Before $300 bats, and before expensive batting lessons and cages and hitting instructors, girls who really had the passion for the game would be outside throwing against a re-bounder to learn how to catch, or hitting into a net off a tee – or gathering some friends for a friendly Sandlot game on Saturday using shoes for bases.
The girls who really WANT to excel, are accountable in that they come home from lessons and go out in the yard (without being asked or told) to work on what they learned. The girls who realize that every time they step up to the plate or in the field, they are accountable to their teammates, show up to practice, and also practice on their own time, via their own free will because the last thing that they want is to let their teammates down.
There are far too many players these days, who in lieu of a cancelled practice won’t pick up a ball, glove or bat until the next time practice is called or game day. When we spoke with our hitting instructor he, who is very reputable in our area, he was flabbergasted that girls would return week to week when it was obvious they didn’t take their 30 minute lesson seriously enough to go home and do the homework.
In fact when I asked him, he said,
some of these girls and parents think that buying the hitting lesson, and the bat, is supposed to buy the at bat success. Girls leave here one week and come back the next and its obvious they didn’t work on one thing we worked on at lessons previously. But the parents hand over the money, and the girls think 30 minutes with me every week is some sort of guarantee. But it’s not. These are the parents who will move on to another hitting coach every few months because they aren’t seeing results.

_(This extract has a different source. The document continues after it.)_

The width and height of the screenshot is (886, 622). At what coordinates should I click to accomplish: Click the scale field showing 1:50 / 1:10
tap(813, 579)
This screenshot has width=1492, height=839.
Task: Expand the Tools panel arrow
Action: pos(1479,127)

Maybe in some respects we are doing things wrong. Maybe we should buy the TEE and the Walmart bat before we buy into the $300 composite. Then, just wait and see how much work our girls are willing to put in on their own. Using a broomstick as a tee if they have to.
Maybe we should let them hack it out on rec teams before jumping to travel to see if their passion and sense of accountability develops on their own.
Maybe we should only continue to fork over the money for hitting lessons when we see our daughters taking their dusty buckets and gloves and bats out into the yard to actually put in the work on their own, holding THEM accountable for the PRIVILEGE they are being offered.
It would be an interesting experiment to see how many of our girls – when left with a bucket of balls and a TEE, would actually gravitate towards these simple, basic tools on their own (without parental prodding)?
Accountability. Maybe, it starts with a TEE! Perhaps the most simple,
but basic hitting tool in all of softball.